What the exercise asks: Edit the items below from the line containing "Launch Settings from the gear icon" through the end, changing "gear icon" to "cog icon" and keeping everything else the same. Leave the pictures out of your answer.

[Click-target data]
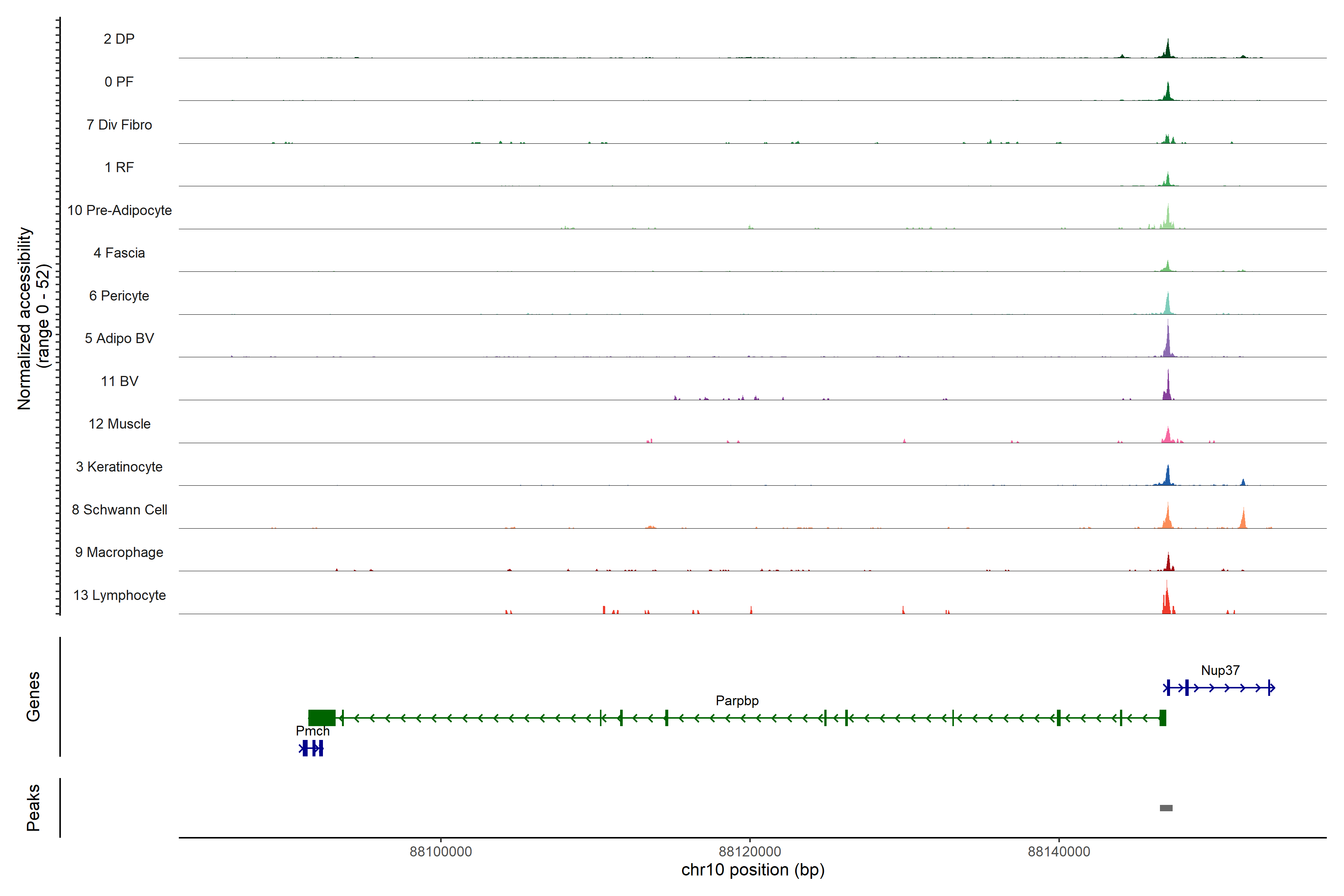Click the dark green DP track peak
The height and width of the screenshot is (896, 1344).
pos(1167,50)
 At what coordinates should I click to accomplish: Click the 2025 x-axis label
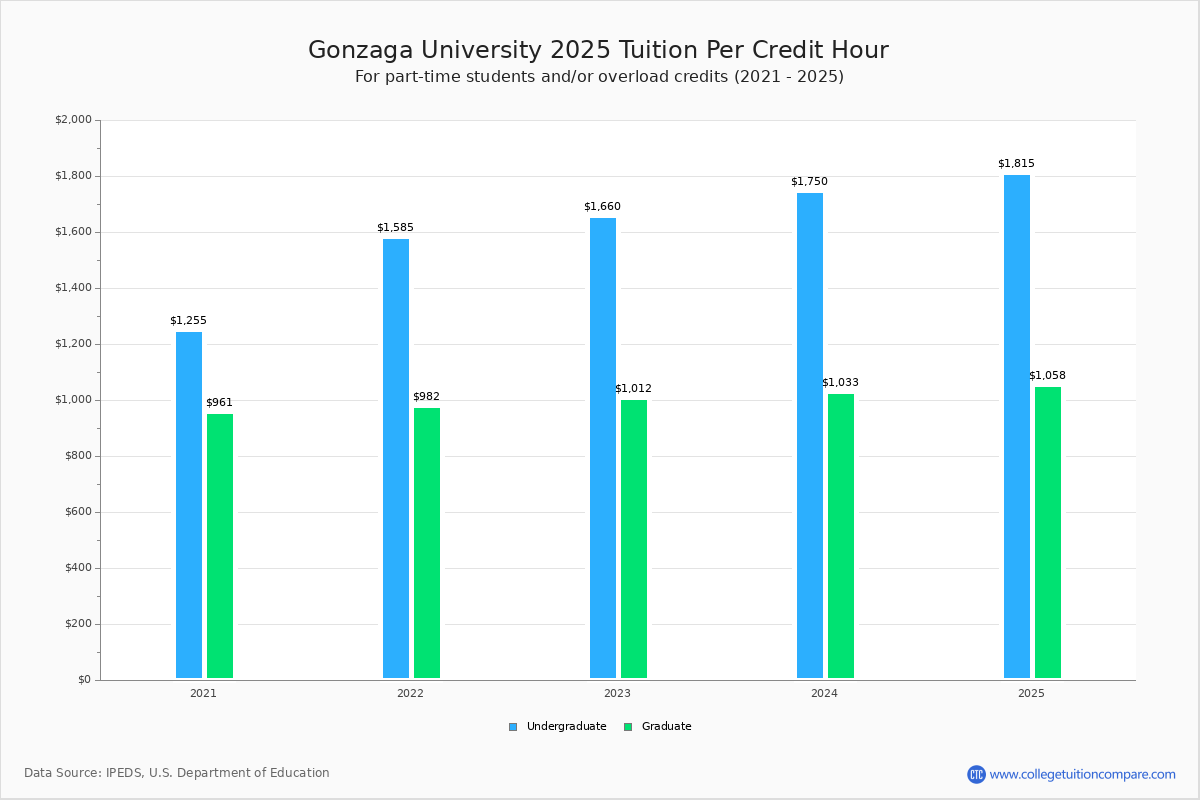pyautogui.click(x=1031, y=693)
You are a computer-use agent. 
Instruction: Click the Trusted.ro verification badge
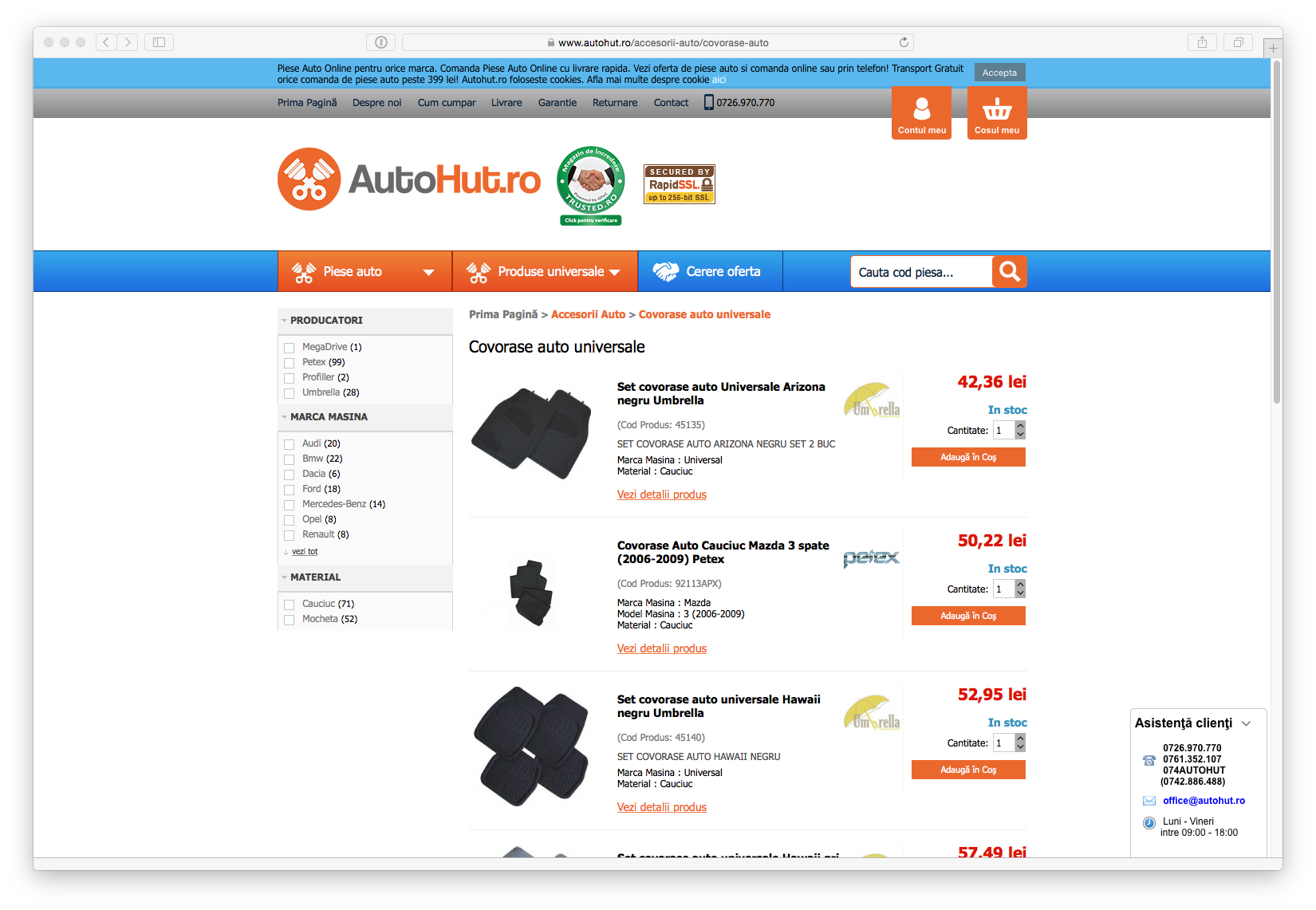point(591,186)
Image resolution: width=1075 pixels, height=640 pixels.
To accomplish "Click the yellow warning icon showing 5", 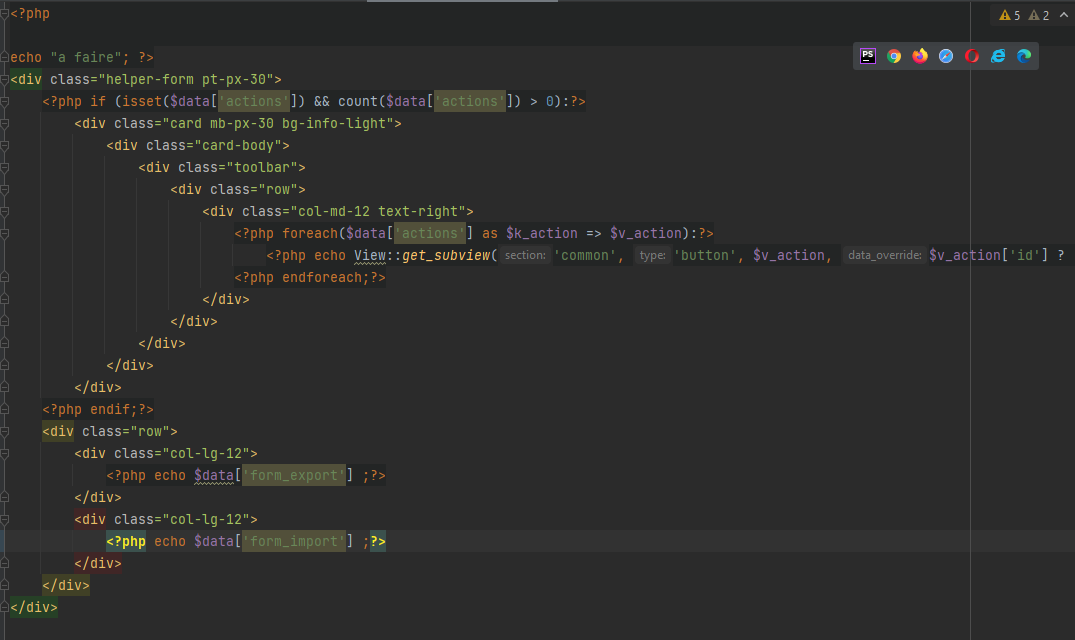I will [x=1009, y=15].
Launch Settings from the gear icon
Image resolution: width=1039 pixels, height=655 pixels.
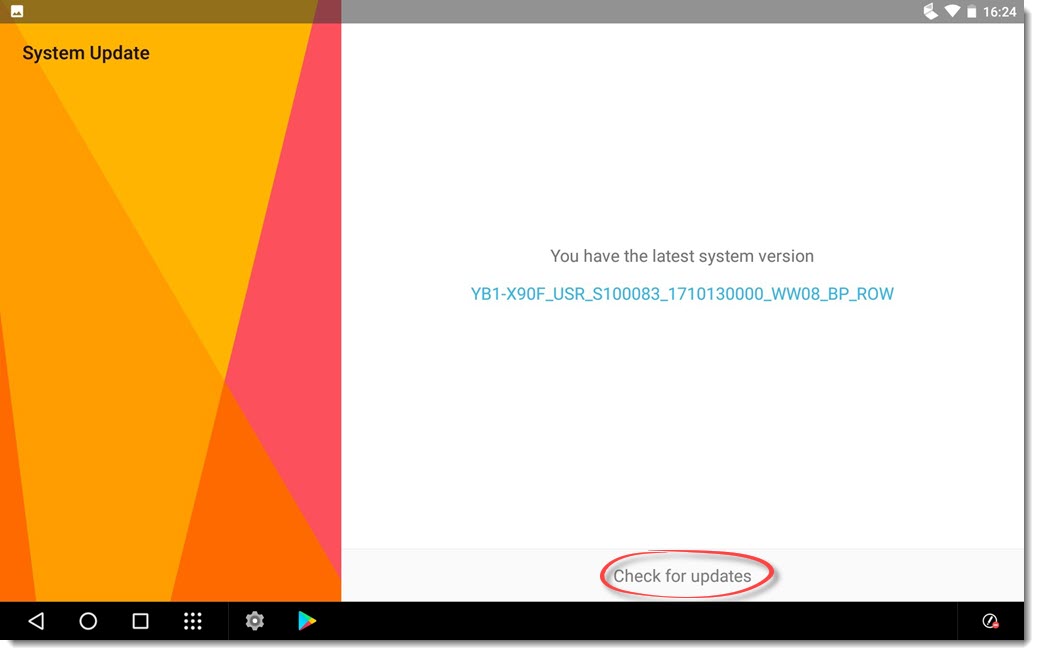255,621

Solved problem:
Launch Settings from the cog icon
Image resolution: width=1039 pixels, height=655 pixels.
255,621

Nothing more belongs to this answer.